**WHAT TO PRODUCE**
The answer must be every line of the records below that contains the word "height", copied out.

**Saved entries**
--------------------------------------------------
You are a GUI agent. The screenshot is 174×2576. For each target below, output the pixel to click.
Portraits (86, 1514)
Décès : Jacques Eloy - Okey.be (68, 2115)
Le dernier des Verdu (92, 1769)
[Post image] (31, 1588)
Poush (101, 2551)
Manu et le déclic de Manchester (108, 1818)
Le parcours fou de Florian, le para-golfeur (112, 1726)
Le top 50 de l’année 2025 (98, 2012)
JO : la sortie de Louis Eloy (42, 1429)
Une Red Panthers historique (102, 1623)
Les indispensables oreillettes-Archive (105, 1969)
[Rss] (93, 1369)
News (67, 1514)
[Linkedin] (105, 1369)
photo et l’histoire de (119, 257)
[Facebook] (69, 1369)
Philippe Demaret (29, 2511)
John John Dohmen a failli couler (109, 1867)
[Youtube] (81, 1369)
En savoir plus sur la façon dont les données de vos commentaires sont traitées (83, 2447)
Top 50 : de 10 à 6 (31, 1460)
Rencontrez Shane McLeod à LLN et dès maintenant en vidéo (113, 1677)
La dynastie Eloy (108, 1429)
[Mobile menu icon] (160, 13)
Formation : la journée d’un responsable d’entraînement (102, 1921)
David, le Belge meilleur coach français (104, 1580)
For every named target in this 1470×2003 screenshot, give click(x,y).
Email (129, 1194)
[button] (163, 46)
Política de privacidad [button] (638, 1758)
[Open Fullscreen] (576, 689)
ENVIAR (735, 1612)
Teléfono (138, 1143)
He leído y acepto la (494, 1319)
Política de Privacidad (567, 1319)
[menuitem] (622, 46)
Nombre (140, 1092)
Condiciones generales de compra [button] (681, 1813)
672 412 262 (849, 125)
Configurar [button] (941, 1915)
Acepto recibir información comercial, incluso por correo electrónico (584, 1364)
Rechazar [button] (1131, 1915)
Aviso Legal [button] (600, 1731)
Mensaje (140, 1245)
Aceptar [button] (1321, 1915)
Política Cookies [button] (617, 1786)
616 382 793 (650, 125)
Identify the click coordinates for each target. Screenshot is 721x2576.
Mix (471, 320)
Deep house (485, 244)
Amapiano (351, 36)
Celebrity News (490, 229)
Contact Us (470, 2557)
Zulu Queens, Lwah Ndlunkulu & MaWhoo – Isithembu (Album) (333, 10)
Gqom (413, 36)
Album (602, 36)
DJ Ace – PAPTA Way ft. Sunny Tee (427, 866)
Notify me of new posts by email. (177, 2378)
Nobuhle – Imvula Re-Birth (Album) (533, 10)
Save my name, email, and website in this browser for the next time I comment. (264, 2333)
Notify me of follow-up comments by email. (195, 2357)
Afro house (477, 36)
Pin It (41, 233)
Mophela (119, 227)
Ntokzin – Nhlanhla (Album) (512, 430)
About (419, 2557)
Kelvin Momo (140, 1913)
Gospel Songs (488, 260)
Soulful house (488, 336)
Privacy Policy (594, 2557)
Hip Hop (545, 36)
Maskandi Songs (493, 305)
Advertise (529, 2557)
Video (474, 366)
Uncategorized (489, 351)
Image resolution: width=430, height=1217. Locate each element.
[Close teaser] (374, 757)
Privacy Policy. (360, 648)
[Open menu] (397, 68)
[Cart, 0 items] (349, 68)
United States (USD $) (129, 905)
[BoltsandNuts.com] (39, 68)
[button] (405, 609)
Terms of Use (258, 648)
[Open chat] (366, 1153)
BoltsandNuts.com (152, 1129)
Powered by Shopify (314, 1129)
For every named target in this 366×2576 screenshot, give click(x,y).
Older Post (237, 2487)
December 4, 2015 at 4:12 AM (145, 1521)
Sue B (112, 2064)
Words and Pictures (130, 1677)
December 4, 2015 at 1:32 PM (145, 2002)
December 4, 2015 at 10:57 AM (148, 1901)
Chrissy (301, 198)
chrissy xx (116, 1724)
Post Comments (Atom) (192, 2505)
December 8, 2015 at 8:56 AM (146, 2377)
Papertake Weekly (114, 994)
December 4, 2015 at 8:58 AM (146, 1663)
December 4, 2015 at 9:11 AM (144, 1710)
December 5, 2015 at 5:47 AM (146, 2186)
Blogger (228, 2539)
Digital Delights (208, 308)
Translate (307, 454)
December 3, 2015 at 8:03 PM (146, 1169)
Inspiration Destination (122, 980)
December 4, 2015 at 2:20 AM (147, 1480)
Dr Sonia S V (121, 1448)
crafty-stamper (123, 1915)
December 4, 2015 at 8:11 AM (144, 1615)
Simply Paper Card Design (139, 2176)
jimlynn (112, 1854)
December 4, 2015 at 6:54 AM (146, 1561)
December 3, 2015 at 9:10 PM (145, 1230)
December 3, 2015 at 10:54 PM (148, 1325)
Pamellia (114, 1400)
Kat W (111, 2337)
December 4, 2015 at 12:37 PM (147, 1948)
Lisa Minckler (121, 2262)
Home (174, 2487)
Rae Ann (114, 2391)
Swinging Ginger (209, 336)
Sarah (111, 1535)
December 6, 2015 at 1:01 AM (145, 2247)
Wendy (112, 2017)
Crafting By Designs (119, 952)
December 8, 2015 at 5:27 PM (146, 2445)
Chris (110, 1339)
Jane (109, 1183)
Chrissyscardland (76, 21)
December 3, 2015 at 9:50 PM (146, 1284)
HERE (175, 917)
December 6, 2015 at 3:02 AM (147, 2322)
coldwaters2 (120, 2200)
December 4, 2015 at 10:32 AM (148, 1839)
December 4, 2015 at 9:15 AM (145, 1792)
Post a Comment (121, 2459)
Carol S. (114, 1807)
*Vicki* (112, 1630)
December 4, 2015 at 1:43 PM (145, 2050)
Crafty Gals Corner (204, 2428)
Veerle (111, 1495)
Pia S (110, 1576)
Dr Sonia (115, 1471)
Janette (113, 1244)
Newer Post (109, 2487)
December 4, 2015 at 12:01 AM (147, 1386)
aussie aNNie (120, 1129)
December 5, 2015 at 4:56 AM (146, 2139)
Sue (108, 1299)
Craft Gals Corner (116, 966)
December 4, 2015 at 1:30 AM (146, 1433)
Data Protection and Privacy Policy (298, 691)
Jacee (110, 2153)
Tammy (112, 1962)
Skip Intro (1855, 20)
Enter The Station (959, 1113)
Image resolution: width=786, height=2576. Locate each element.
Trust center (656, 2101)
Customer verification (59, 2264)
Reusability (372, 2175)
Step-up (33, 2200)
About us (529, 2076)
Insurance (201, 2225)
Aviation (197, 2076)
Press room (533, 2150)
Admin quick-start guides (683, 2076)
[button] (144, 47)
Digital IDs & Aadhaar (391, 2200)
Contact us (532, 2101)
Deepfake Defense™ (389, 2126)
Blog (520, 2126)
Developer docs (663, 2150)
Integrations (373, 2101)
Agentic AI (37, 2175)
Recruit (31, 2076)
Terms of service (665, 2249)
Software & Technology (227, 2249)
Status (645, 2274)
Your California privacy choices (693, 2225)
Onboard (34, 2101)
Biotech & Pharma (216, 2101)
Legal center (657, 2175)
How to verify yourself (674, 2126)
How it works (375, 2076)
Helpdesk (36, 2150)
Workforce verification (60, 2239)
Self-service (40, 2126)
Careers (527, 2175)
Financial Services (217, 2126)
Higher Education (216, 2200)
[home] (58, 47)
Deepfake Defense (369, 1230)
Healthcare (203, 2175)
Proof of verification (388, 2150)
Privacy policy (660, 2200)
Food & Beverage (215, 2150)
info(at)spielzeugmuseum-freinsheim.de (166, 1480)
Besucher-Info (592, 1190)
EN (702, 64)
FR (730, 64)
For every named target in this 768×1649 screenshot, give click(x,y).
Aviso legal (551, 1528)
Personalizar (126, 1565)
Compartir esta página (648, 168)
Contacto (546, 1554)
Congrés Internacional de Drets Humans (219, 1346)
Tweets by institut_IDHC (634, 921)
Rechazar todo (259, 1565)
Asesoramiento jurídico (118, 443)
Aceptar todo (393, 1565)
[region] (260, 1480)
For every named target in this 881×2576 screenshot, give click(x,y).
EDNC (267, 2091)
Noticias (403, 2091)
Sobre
--------------------------------------------------
**THE COMPLETED TASK**
Image resolution: width=430, height=1217. Locate each element.
Image resolution: width=786, height=2576. Locate each element.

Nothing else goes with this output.